To both groups, I would say: ha, you ain’t seen nothin’. When I decide to deal with their obnoxious asses in the future, I will hold even less back than I ever have, and, well, the greatest secret anybody knows about me is that I’m actually the nicest person you’ll ever meet — but I reserve that for people I care about. Otherwise, yeah, I definitely have the capacity for “mean.” People who deserve my kindness get it sevenfold, and people who deserve a different attitude…well, then. You get the idea.
I have loved the past several years working with Wayne, and in that time I’ve learned so much, but none of those lessons have encouraged me to be nicer to anyone we oppose. If anything, I’ve realized that there is a very basic futility to attempting to reach those who are committed to denying LGBT people their lives and livelihoods on any sort of human level. They don’t work on a human level. We saw that after the Family Research Council shooting. It took all of five hours for Tony Perkins and all of his compatriots to start using Tony’s “friend’s wounding as a pivot point for raising money.

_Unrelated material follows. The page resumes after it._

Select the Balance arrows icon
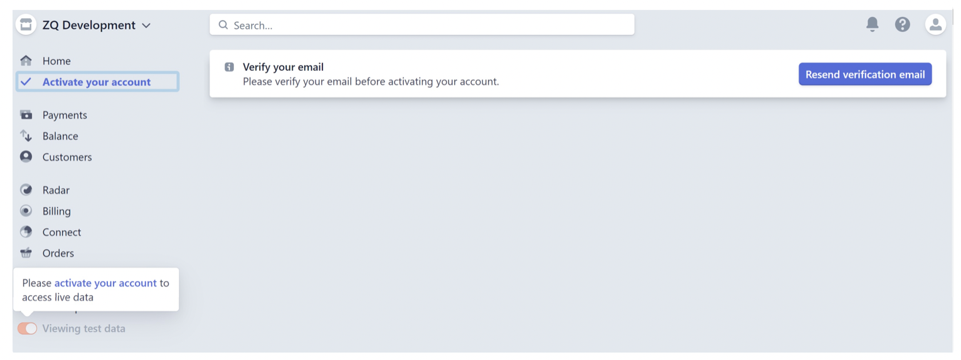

I will always defend a person’s right to speak freely about his/her beliefs (as I did during Chicken War 2012), but I will also always remind people that the flip side of that right is that the rest of us have a right to criticize, to protest, to berate and to gleefully mock those who cling bitterly to their bigotry, as if it’s a gun-slash-penis substitute they keep under their old mattresses.
I will, however, quickly, take this moment to bid adieu to one anti-gay bigot whom I’ve covered over these years:
Linda Harvey, you are just an awful human being. You lie without remorse, you abuse without restraint. I bid adieu, of course, with a caveat, as I’ll be at Wonkette, which reaches a really huge audience, so even though I’ll be unsubscribing to all your bitter missives, if you happen to accidentally cross my Google Reader, I might be tempted to embarrass you for simple funsies.
(Aw, Porno Pete, you thought that would be about you. Silly man. You’re still small potatoes.)
To the rest of you: thank you for reading. I have come to care about those of you who are regular commenters, and have sincerely appreciated the support and love you’ve shown me over the past few years. I hope you’ll come with me to Wonkette, Whiskey Fire and wherever else I show up, and I hope you’ll also stick around with Wayne and John and the important work they’re doing here. They need your support, as they continue this work that they’re so passionate about.
I’ll probably pop in from time to time with a random post, as the mood strikes me, and I’m sure I’ll run into you all in the comments section from time to time. Until then, I’ll just leave you with a few lines from the poem MacKenzie quoted on The Newsroom the other night:
Gather ye rosebuds while ye may,
Old Time is still a-flying:
And this same flower that smiles today
To-morrow will be dying.
Godspeed, and all my love, y’all. See ya soon.